I’d argue it a different way. The way I explain it to myself is that we should think of a financial crisis as a three step process. First, there is a liquidity event, where the logic of the system can’t hold, the equilibrium switches to a “panic mode”, and in the flurry nobody can tell a solvent firm from an insolvent firm. The government, if credible and if it has the right tools, can step in to stop the panic. The emergency lending facilities and TARP constituted our policy reaction to the liquidity event.
To me the evidence is strong that there was a liquidity event in fall 2008 greater than than underlying solvency crisis, and whether or not TARP was the best approach to the situation, it was successful in stopping a shadow banking run.
The second step is a solvency event. There are bad debts out there, and they need to be sorted and written down. The system is calmed, and our new objective is to figure out the functioning firms from the zombie firms, splitting out good banks from bad banks. The policy responses here was the Public-Private Investment Program (P-PIP), also known as the “Geithner Plan”, which used FDIC as a backstop to pay hedge funds to buy toxic “legacy” assets, assets whose profits would be split with Treasury. This was largely abandoned, and in its place was the stress tests of early 2009 which gave an all-clear.
The last step is a reform event. Whatever tools were necessary to stop the panic needs to be formalized and held accountable. What was broken in the acts of maturity transformation, leveraging and transferring capital from lenders to borrowers need new regulation to remove agent and informational problems. This was the Dodd-Frank Act as well as the international regulation procedures, including Basel III.
These need to move together. Without subsequently handling the solvency issue after a liquidity event it does nothing to fix the sluggish growth and bad debt that hangs around the economy now. And without a strong measure to regulate the shadow banking sector all you’ve done is create moral hazard for the biggest players.
So it doesn’t matter if TARP makes a ton of money.
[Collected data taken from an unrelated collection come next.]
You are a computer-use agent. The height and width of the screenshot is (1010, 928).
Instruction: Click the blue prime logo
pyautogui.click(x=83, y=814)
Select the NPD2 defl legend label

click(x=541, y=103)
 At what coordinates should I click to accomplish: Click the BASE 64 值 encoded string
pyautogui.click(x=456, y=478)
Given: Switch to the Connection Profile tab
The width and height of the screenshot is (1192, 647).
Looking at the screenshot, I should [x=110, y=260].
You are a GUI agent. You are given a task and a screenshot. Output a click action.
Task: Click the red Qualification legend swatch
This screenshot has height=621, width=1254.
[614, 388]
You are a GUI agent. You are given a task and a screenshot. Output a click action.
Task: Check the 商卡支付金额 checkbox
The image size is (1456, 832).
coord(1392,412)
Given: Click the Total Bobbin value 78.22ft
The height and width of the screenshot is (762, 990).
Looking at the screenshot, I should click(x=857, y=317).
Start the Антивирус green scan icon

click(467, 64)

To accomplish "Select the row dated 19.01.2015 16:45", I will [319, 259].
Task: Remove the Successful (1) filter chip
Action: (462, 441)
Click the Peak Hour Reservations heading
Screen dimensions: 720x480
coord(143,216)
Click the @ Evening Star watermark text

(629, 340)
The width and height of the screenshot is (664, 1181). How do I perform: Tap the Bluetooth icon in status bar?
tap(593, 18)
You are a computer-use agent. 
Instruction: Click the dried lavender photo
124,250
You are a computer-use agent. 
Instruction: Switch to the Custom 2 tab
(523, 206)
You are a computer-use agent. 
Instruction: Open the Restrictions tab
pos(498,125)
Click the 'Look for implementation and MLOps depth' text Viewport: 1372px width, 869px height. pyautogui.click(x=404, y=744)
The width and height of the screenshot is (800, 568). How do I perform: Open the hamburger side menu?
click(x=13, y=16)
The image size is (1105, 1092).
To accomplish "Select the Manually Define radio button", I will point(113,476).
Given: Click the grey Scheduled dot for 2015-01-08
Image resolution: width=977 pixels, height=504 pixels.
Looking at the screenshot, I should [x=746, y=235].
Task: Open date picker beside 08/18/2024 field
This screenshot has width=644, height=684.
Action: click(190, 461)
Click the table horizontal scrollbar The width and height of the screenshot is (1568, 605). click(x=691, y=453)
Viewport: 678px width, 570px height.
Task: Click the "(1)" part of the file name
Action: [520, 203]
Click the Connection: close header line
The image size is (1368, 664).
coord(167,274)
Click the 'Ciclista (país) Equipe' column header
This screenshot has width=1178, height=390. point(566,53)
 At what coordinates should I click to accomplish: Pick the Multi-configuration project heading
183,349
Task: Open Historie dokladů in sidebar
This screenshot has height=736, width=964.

TARP is only one of three parts of what needed to be done, and to view it in isolation from, say, the stress tests, misses the forest for a tree. If this was misjudged, then no amount of TARP payouts is going to cover the fact that Bank of America and Citi will only get solvent by squeezing every penny out of the bad debt of Americans for the next decade, killing growth and churning deadweight losses for everyone else. And then they’ll do it again.